WORK ITEM. In the records below, the lines between the one holding "Advertise with us (30, 1514)" and the one holding "[Facebook] (59, 2517)", inclusive, are to be transcribed exactly; no pictures are to be included.

INPUT DATA.
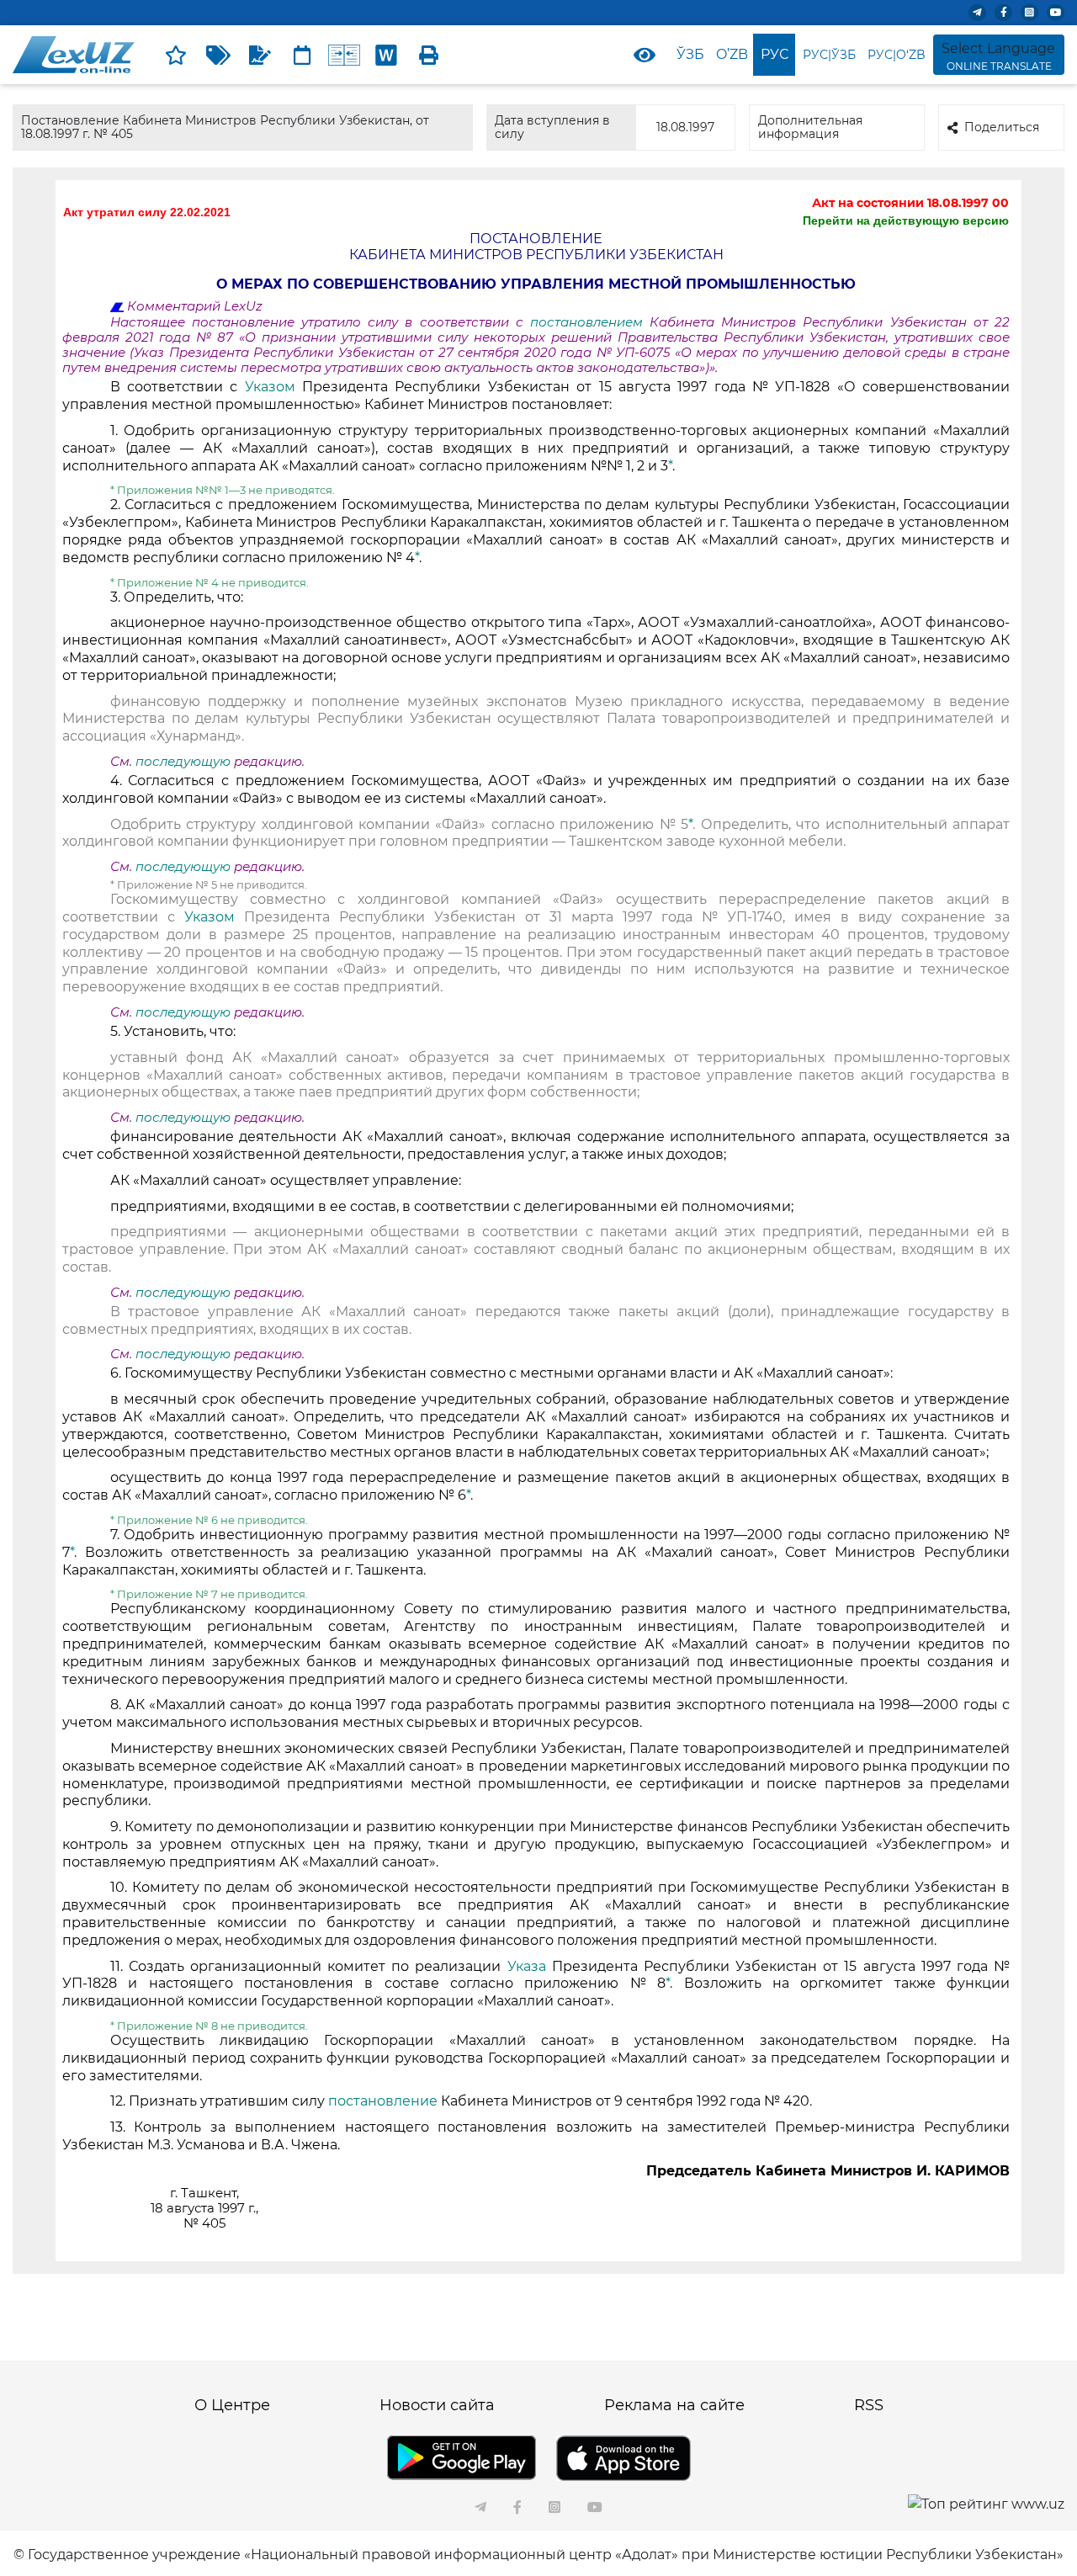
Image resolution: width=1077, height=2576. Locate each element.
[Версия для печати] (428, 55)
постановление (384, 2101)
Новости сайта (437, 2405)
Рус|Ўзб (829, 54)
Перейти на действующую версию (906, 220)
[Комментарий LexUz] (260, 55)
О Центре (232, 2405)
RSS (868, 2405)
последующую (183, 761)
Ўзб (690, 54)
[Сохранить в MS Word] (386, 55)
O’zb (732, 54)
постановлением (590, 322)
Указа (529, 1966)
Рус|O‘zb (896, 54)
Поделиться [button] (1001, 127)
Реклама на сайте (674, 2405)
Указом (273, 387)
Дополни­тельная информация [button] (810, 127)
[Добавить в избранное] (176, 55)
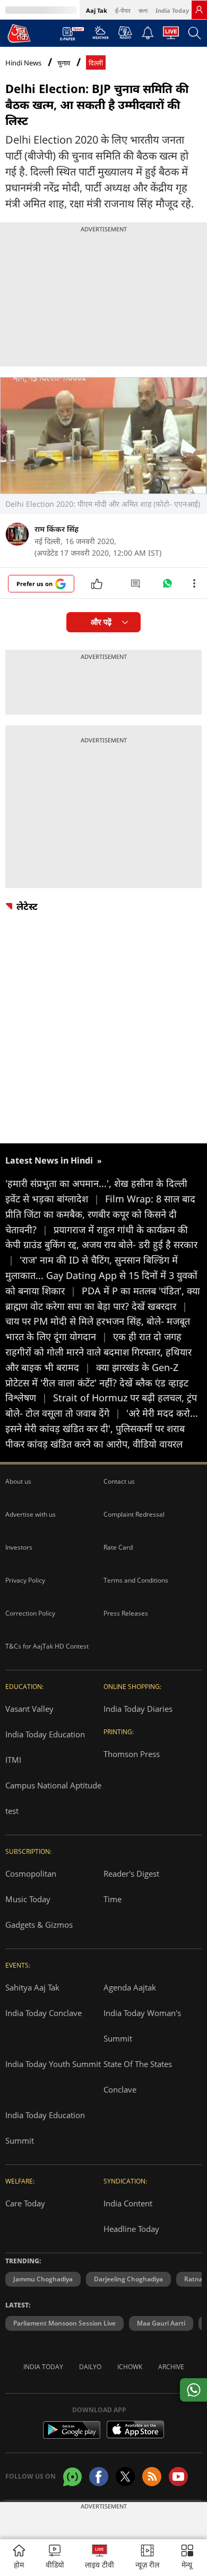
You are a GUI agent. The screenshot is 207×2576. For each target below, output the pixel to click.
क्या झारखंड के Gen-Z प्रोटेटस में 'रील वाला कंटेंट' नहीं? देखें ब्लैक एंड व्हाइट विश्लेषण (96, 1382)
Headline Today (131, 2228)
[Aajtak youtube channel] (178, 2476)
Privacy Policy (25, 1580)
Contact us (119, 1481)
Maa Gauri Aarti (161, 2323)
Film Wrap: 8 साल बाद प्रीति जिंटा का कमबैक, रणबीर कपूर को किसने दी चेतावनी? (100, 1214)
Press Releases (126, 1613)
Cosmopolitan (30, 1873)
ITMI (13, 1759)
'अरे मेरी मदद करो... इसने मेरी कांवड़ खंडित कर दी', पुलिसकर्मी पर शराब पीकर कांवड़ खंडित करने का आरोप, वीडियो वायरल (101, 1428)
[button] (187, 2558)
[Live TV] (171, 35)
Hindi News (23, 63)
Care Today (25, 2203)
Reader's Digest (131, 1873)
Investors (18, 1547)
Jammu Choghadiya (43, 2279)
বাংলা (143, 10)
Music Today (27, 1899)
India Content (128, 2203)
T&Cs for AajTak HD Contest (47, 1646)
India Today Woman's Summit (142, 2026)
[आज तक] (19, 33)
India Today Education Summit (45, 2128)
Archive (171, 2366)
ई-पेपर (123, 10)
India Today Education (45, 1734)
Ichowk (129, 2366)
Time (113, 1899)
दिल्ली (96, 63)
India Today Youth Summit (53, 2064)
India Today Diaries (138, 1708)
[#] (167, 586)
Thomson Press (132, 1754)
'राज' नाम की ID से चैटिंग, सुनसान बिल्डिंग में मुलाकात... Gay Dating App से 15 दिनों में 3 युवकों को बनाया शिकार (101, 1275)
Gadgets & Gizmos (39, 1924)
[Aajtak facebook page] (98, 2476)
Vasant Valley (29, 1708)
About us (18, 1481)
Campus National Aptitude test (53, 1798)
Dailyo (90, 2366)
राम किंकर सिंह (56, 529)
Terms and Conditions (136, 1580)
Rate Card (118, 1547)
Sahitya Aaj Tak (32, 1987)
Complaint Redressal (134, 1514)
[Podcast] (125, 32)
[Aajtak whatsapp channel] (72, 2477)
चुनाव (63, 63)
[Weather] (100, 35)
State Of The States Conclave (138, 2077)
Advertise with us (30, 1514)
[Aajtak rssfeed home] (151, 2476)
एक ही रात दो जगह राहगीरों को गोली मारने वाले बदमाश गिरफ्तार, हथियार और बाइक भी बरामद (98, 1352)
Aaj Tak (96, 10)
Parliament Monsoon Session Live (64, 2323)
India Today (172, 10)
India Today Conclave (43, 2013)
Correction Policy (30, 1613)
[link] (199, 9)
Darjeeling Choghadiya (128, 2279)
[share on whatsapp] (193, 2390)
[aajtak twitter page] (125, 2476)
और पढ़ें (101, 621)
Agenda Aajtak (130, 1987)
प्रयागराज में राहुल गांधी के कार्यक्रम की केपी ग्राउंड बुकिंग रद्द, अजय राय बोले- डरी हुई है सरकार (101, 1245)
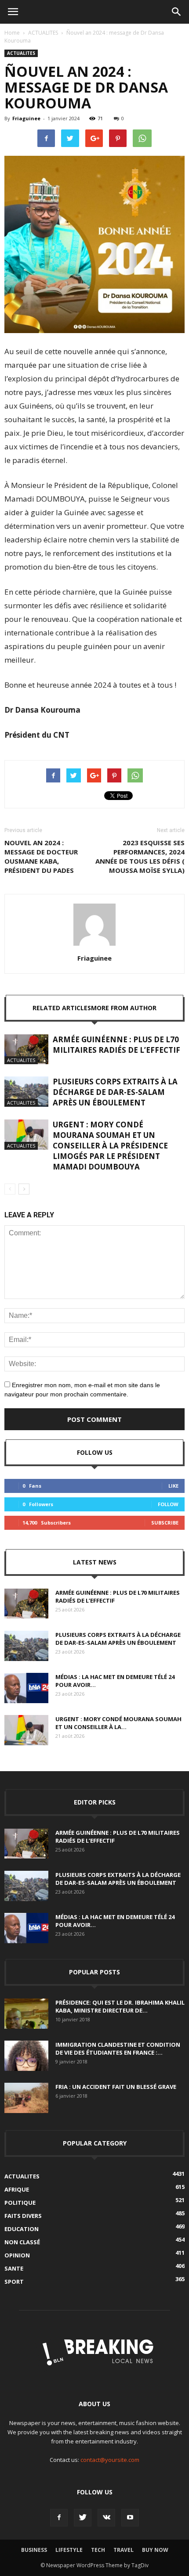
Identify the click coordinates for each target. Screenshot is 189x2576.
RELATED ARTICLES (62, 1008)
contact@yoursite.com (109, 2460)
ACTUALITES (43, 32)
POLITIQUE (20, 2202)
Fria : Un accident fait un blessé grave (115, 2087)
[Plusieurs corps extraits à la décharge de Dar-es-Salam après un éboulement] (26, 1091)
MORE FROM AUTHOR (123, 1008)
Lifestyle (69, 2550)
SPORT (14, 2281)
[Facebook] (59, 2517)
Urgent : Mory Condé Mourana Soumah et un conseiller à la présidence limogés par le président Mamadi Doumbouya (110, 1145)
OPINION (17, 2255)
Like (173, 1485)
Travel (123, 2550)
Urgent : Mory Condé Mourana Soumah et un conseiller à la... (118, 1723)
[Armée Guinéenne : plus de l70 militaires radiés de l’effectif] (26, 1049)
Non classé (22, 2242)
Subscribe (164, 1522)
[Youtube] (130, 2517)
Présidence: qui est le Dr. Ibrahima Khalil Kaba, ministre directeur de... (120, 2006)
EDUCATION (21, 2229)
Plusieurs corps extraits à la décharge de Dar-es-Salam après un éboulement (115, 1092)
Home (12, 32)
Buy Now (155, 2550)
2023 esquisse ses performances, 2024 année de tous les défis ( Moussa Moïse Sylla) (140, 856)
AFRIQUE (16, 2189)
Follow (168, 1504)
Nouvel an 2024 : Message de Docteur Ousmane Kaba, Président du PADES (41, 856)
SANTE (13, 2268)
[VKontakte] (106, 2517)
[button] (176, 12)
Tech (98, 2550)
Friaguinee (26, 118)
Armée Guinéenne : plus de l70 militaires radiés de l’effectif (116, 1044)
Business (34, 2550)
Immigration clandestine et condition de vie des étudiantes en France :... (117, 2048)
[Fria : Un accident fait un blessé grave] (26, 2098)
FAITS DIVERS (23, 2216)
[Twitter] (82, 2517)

RESPONSE TO THE TASK.
Advertise with us (30, 1514)
[Aajtak rssfeed home] (151, 2476)
एक ही रात दो जगह राहगीरों को गोली मारने वाले बदमाश गिरफ्तार, हथियार और बाइक भी बरामद (98, 1352)
Aaj Tak (96, 10)
Parliament Monsoon Session Live (64, 2323)
India Today (172, 10)
India Today Conclave (43, 2013)
Correction Policy (30, 1613)
[link] (199, 9)
Darjeeling Choghadiya (128, 2279)
[share on whatsapp] (193, 2390)
[aajtak twitter page] (125, 2476)
और पढ़ें (101, 621)
Agenda Aajtak (130, 1987)
प्रयागराज में राहुल गांधी के कार्यक्रम की केपी ग्राउंड बुकिंग रद्द, अजय राय बोले- डरी हुई है सरकार (101, 1245)
Identify the click coordinates for each target. Screenshot is 189x2576.
RELATED ARTICLES (62, 1008)
contact@yoursite.com (109, 2460)
ACTUALITES (43, 32)
POLITIQUE (20, 2202)
Fria : Un accident fait un blessé grave (115, 2087)
[Plusieurs corps extraits à la décharge de Dar-es-Salam après un éboulement] (26, 1091)
MORE FROM AUTHOR (123, 1008)
Lifestyle (69, 2550)
SPORT (14, 2281)
[Facebook] (59, 2517)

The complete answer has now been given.